DEV Community

Cover image for RAG in Practice — Part 7: Your RAG System Is Wrong. Here's How to Find Out Why.
Gursharan Singh
Gursharan Singh

Posted on

RAG in Practice — Part 7: Your RAG System Is Wrong. Here's How to Find Out Why.

Part 7 of 8 — RAG Article Series

Previous: RAG, Fine-Tuning, or Long Context? (Part 6)

The Team That Blamed the Model

TechNova's RAG system worked well at launch. Return policy questions got correct answers. Troubleshooting queries surfaced the right procedures. The team shipped, moved on to other work, and checked the dashboard occasionally.

Three months later, support tickets started referencing bad AI answers. A customer was told the return window was thirty days. Another got a troubleshooting procedure that did not match their firmware version. The team's first instinct: the model must be degrading. They started evaluating newer, more expensive models.

The root cause was not the model. TechNova's return policy had changed from thirty days to fifteen days after launch, but the ingestion pipeline had not been re-run. The old chunks were still in the index. The retriever was faithfully returning outdated content. The model was faithfully generating from it. Both were doing their jobs. The data between them was stale.

This is the failure that evaluation exists to catch. Not "is the model good enough?" but "is the system returning the right answers, and if not, which part is wrong?"

Two failures can produce the same wrong answer. The retriever can return the wrong chunks, or the model can mishandle the right ones. To the user, both look identical — a confidently incorrect response. They are not the same problem and they do not have the same fix. The rest of this article separates them, because every useful debugging habit in RAG starts with knowing which one you are looking at.

Retrieval Metrics

Retrieval metrics answer one question: did the retriever return the right content? These metrics evaluate what happened before the model saw anything.

Context Precision

Of the chunks you retrieved, how many were actually relevant to the question? If you retrieve five chunks and three are useful, precision is 60%. The other two are noise — irrelevant content that the model has to read, reason about, and hopefully ignore. High noise means the retriever is casting too wide. The fix is usually in chunking (smaller, more focused chunks) or retrieval approach (adding reranking — a second pass that re-orders the retrieved chunks — or switching to hybrid search).

Context Recall

Of all the relevant content in your knowledge base, how much did you retrieve? If the correct answer requires information from two chunks and the retriever found both, recall is 100%. If it found only one, recall is 50% and the model is generating from incomplete information. Low recall means you are missing signal — the right content exists but the retriever did not find it. The fix is usually increasing the number of chunks retrieved (top_k), improving the embedding model, or adding query expansion — approaches that widen what the retriever finds.

Mean Reciprocal Rank

Was the best chunk ranked first? If the most relevant chunk is at position 1, MRR is 1.0. If it is at position 3, MRR is 0.33. This matters because many systems use only the top 1–3 chunks for prompt assembly. If the best chunk is consistently at position 4 or 5, it never reaches the model. And even when a low-ranked chunk does make it into the prompt, the model is more likely to overlook it — deeper positions in long contexts are easier for the model to miss, the "Lost in the Middle" effect. Low MRR is a signal that reranking would help — the retriever finds the right content but does not rank it well enough.

Generation Metrics

Generation metrics answer a different question: did the model use the retrieved context correctly? These metrics only make sense after you have confirmed that retrieval is working. If the retriever returned the wrong chunks, generation metrics tell you nothing useful.

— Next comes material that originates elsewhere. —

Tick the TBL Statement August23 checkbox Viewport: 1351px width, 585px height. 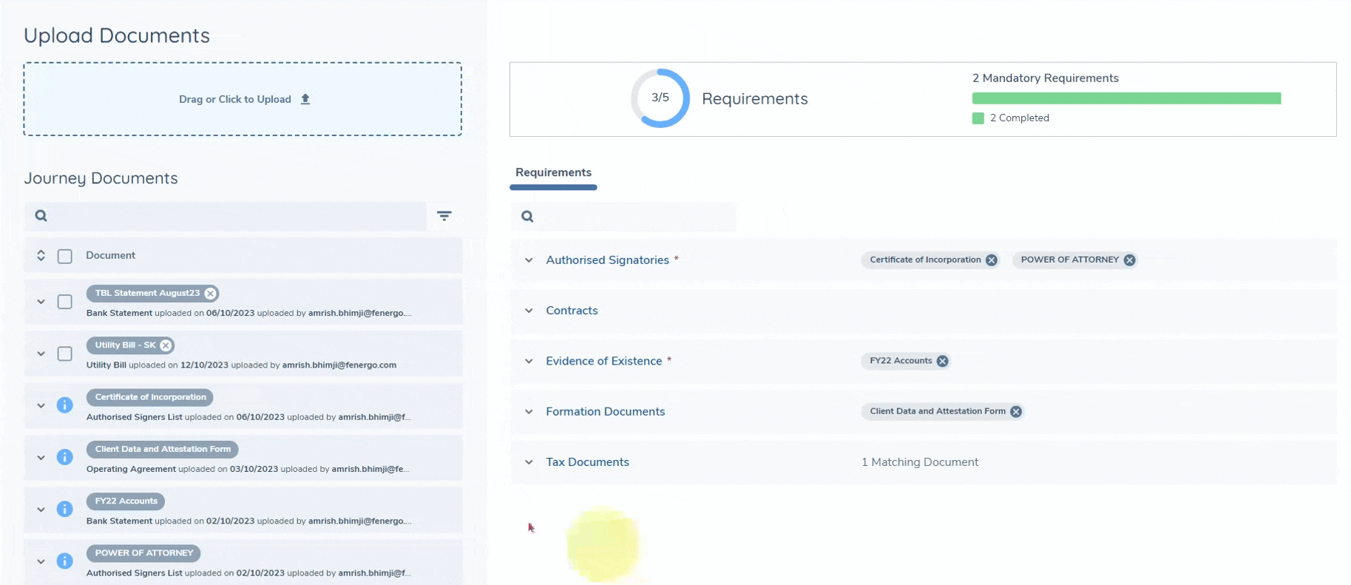click(x=65, y=302)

A note on what not to use. BLEU and ROUGE — common metrics for comparing generated text to a reference answer — are the wrong tool for RAG. They measure surface overlap with a reference answer, which works for translation and summarization, where a single correct output exists. RAG has no single correct answer; it has a correct answer for the retrieved context. A faithful, relevant response can score poorly on BLEU if its wording differs from the reference, and a plausible-sounding hallucination can score well. The three metrics below measure what actually matters: did the model stick to the retrieved context, did it answer the question, and did it cover what the context supports.

Faithfulness

Did the model stick to the retrieved context, or did it add facts that were not in any chunk? A faithful answer draws only from the provided context. An unfaithful answer introduces information the model pulled from its training data — which may be outdated or wrong. This is the RAG-specific version of hallucination: the model was given the right context but generated beyond it.

TechNova example: the retriever returns the correct return policy chunk (15 days), but the model adds "You can also exchange the product within 30 days" — a fact from its training data that is no longer true. The retrieval was correct. The generation was unfaithful.

Answer Relevance

Did the model actually answer the question that was asked? A relevant answer addresses the user's query directly. An irrelevant answer may be factually correct but off-topic. If the user asks about the return policy and the model responds with warranty information — even though the warranty chunk was correctly retrieved alongside the return policy chunk — the answer is irrelevant. The model chose to answer from the wrong chunk.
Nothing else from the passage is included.